Tonight Carolina Performing Arts celebrates a different rite of spring — with a greater multitude of colors.

CPA’s next commissioned performance in its “The Rite of Spring at 100” centennial celebration is a collaboration between composer Vijay Iyer and filmmaker Prashant Bhargava, titled “RADHE RADHE: Rites of Holi.”


Time: 7:30 p.m. tonight
Location: Memorial Hall


Time: 5 p.m. Wednesday
Location: Faculty Lounge, Campus Y

The show, which takes place tonight, features Bhargava’s film, accompanied by a live orchestral composition written by Iyer and performed by the International Contemporary Ensemble.

The performance of Iyer’s composition will be its world premiere.

Joe Florence, marketing and communications manager for CPA, said it wanted to commission Iyer because of his insight into “The Rite of Spring” in relation to the Indian celebration of Holi, without using the show’s score.

“We’re celebrating the rite of spring, but ‘The Rite of Spring,’ the actual music, is only played on stage twice (this season),” Florence said. “One thing that was very important to us was not recreating ‘The Rite of Spring’ 40 times.”

Florence said CPA is not only honoring Stravinsky’s work but is bringing a global context to the coming of spring with this collaboration.

Bhargava said he considered the foundation and goal of Stravinsky’s piece — to incite audiences — and applied that to the Hindu celebration of spring.

The Holi celebration, based on the legendary affair of Krishna and Radha, served as a destination for Bhargava’s film, as he ventured to Mathura, India, in 2012 to film the celebration.

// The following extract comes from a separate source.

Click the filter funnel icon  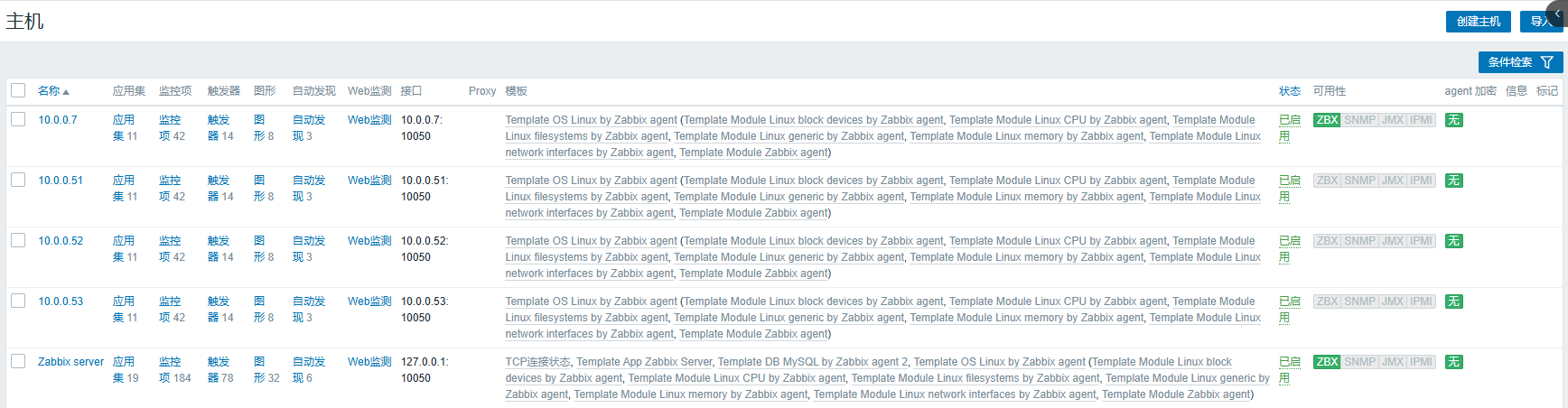(1546, 62)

“There are a lot of rituals that are very primal and very sexual, have a lot of exuberance and are sometimes violent,” Bhargava said. “I shot 30 hours of footage … and started to construct a narrative based on the rituals and the foundation that were in the footage.”

Bhargava said he cut all of his footage to a London Symphony Orchestra performance of “The Rite of Spring” and ended up with a 35-minute film.

The title, “RADHE RADHE,” is a phrase Bhargava said people in this region of India would say if they bumped into you, were coming from temple or were in a state of exuberance.

“It felt like there was a citywide infectious energy,” Bhargava said.

Iyer said his work is less about Stravinsky and more about the connection among all rites of spring.

“I turned the sound off on Prashant’s film and tried to create something else that was less about this episodic structure and was more of responding to what I was seeing,” Iyer said.

Iyer said he has never worked with an ensemble like this, or made art from a film.

“It’s been a hard time finding a unity and finding a way to harness the energy,” Iyer said.

Florence said this performance is not only about globalizing “The Rite of Spring” but also about giving context to UNC celebrations of Holi by working with Holi Moli UNC.

Sarah Barger, an executive board member for Holi Moli UNC, said the group’s mission this year is to help students recognize the cultural significance of the event and to have fun.

“We want to shift the perspective from an event that is just people throwing powder at each other to a cultural experience with importance in history and religion,” she said. “The context is crucial.”

However, Bhargava and Iyer said inciting emotion outweighs context.

“The concept of ‘The Rite of Spring’ was to create this attraction and repulsion and stir up people,” Bhargava said.

“I hope people will come and feel a little bit of winter as they’re walking in and leave feeling a little bit of spring.”